JPMorgan Chase & Co posted better-than-expected quarterly profit on Tuesday.
For the three months to the end of March the firm reported a 12% increase in profit to $5.91 billion (earnings of $1.45 per share). On average, analysts expected earnings of $1.40 per share, according to Thomson Reuters I/B/E/S.
Net revenue was $24.8 billion, up $967 million compared to the year before, mainly driven by strong performance in the Corporate & Investment Bank, both in Markets and Investment Banking.
Revenue from trading fixed income, currencies and commodities rose by 5 percent to $4.07 billion in the quarter.
“We have an outstanding franchise which is getting safer and stronger, and is gaining market share over time,” said chief executive Jamie Dimon.
“We continue to build the company for the long-term, we are investing in controls, infrastructure, systems, technology, new products and bankers.”
Jamie Dimon commented on the lines of business:
“Consumer & Community Banking saw healthy growth in deposits, investment assets and loans and continued to deepen relationships – winning four TNS Choice Awards in 2015, including #1 in consumer retail banking nationally for the third consecutive year.

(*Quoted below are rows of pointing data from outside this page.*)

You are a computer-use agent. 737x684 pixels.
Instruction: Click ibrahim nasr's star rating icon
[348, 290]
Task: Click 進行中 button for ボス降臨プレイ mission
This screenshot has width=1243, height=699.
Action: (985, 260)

In Mortgage, we had higher originations and continued to add high-quality loans to our balance sheet while managing expenses.

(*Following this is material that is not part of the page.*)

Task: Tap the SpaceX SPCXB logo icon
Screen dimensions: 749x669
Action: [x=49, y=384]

“The Corporate & Investment Bank maintained its #1 ranking in Global IB fees with strong fees across products, and 100 bps of market share gains over the last year. The Markets business saw an increase in activity in both Fixed Income and Equity Markets.

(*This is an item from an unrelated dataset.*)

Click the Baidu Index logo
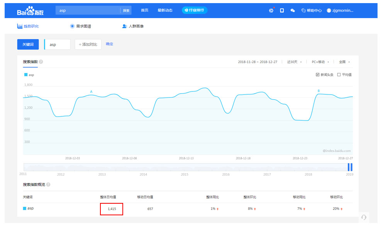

“Commercial Banking generated healthy loan growth in both C&I and CRE and also delivered an impressive increase in gross investment banking revenue with Commercial Banking clients.
“Asset Management had $16 billion of net long-term inflows, generated strong investment performance and continued to grow loan and deposit balances.”
Legal troubles expected to be normalized by next year
The company reported an after-tax charge of $487 million for legal expenses and it set aside $959 million to cover bad loans ($109 million more than the year before).
The bank expects its legal troubles to be sorted out by 2016. The the US Justice Department is still carrying out an investigation into the bank’s involvement in the manipulation of the foreign exchange markets.